True confession #1: I do not have a favorite NFL team. That is not to say that I don’t like the NFL, I do. I play Fantasy Football, I watch the games, highlight shows, etc, I just don’t have one team with whom I have a passionate rooting interest. I have close friends who are fans of the New Orleans Saints and the New York Jets, and so I will root for them if they’re playing and while I don’t love the Cincinnati Bengals, I believe the NFL is more fun to watch locally when they are playing well. But a favorite team? No.

True confession #2: I do not have a favorite NBA team. The same holds true for the NBA as I stated for the NFL above. There are teams and players I like, mostly UK related but not always, but I do not live or die with any one team’s outcomes. I watch, I read, I talk about it, but I do not have a favorite NBA team.

Why am I telling you all of this? Mainly because the number one sports story for the past few months has not been Major League Baseball, Wimbledon, or even the NBA Finals, but instead the lockouts that are currently going on in the NFL and the NBA. The NFL lockout (rumored to be ending soon at press) has been going on the longest and if you watch ESPN or listen to ESPN Radio, then you realize that no amount of NFL news is considered too small. In fact, you could say that ESPN covers the NFL lockout with the same insane fervor that cable news covered Casey Anthony. The NBA lockout, while just a few weeks old, is already threatening to undo the tremendous momentum that league has received over the past 12 months (this is known as the “LeBron Wave” because since The Decision, the hatred against LeBron and the Heat have driven ratings and interest for the NBA). As a teacher with some downtime this summer ( the Cubs were eliminated from the playoffs about the 2nd day of the season) and a passionate sports fan, you would think that I would be worried/stressed/obsessed with the idea that two of the biggest sports leagues in the world would not have games next year. Well, you’d be wrong.

I feel like I should care more about the potential for two seasons of professional sports being canceled, but I don’t. Lexington is a college town, a point I think is fairly obvious, but Kentucky is also a college state. We are surrounded by professional teams in Ohio, Indiana, Tennessee, Illinois, and Missouri, but none of these professional teams, even the Bengals who have training camp in Georgetown are Kentucky’s team. We have successful, championship level, athletic squads at all levels of the NCAA from high Division I to Division III and the NAIA from one end of the state to the other. Maybe this is a bit defiant, since Kentucky has had professional teams in the past (the Kentucky Colonels) and Louisville has attempted to lure them since, but do we really need a professional team? North Carolina is similar to Kentucky in that they have a passionate following for college basketball and several in-state schools which are successful.
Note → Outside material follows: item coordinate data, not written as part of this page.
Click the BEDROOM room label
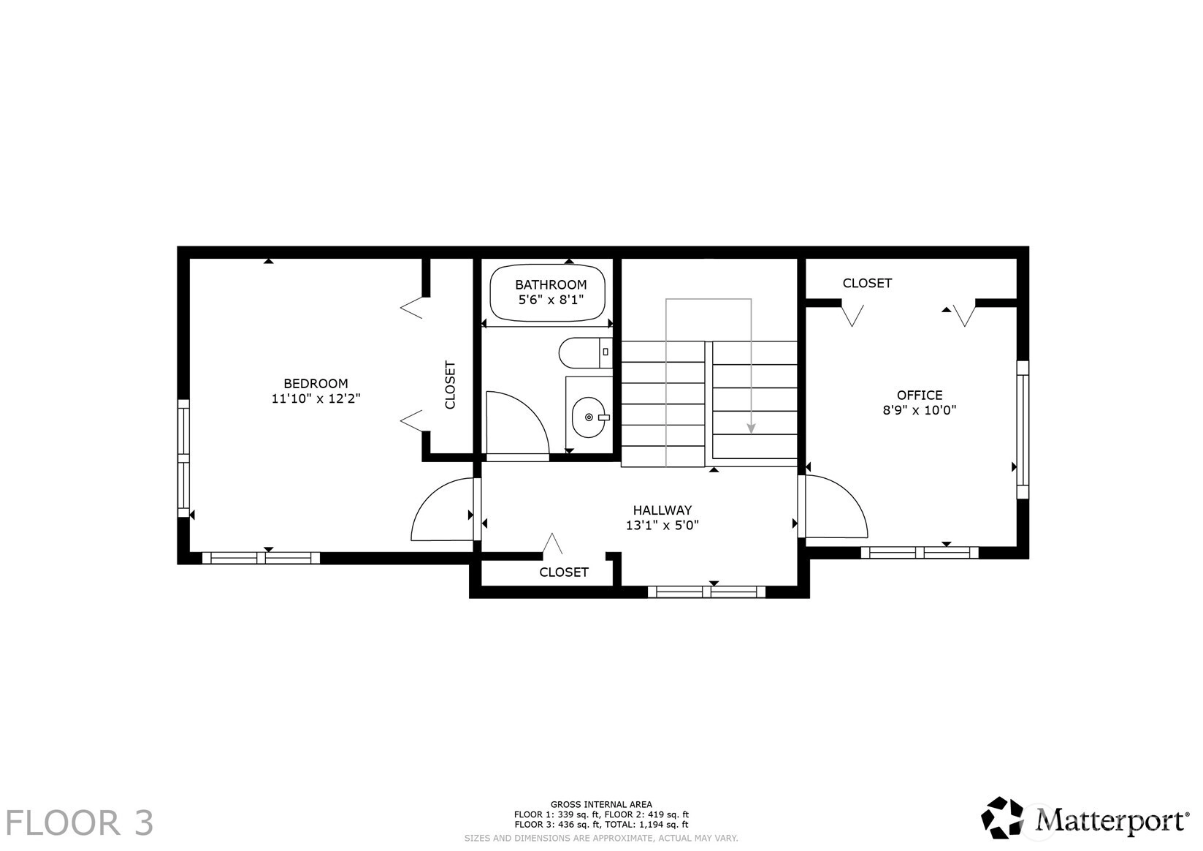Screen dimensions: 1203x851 316,383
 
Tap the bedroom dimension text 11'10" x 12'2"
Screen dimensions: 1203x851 316,399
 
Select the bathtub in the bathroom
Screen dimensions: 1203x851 548,292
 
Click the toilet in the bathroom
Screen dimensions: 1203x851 585,352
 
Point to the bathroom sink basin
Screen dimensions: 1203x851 589,417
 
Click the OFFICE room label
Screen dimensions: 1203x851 920,395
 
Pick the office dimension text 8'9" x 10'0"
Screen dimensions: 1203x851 920,411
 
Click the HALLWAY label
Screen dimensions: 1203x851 662,510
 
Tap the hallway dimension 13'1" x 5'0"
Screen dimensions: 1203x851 662,525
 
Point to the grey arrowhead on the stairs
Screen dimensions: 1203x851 752,428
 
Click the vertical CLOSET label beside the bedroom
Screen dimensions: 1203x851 450,385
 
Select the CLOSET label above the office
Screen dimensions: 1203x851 867,284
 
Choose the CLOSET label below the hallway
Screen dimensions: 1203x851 564,572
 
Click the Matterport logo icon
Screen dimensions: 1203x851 1002,817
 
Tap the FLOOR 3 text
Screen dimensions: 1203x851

They have had one NBA team fail there and move to New Orleans, and the second team (BTW- putting a 2nd team in Charlotte after the first one crapped out is probably one of the reasons the NBA owners are losing money) is consistently in the bottom 10 of attendance. Obviously the worst Charlotte Bobcat
team would beat the best North Carolina or Duke team, but do you think the people there really care? If Louisville had an NBA team going 30-52 while UK and UL were both ranked, which team do you think people would care more about?

What I have learned during the NFL and NBA lockout is that while I am a huge sports fan who reads, watches, and listens to sports whenever possible, for the most part (outside of the Chicago Cubs), UK and college sports are where my passion, and I would imagine the passion of most Lexingtonians, lies. There is not an NBA team that can make me feel as great as I felt when DeMarcus Cousins tipped in the tying basket in the 2010 SEC Tournament and there isn’t an NFL team that can make me feel as bad as when the UK football team loses (AGAIN) to Tennessee. College sports are far from perfect (the ruling body is inconsistent and just plain dumb sometimes, the players are way undercompensated, D-1 football needs a playoff) but they are our sports. And at least you know they won’t cancel the season.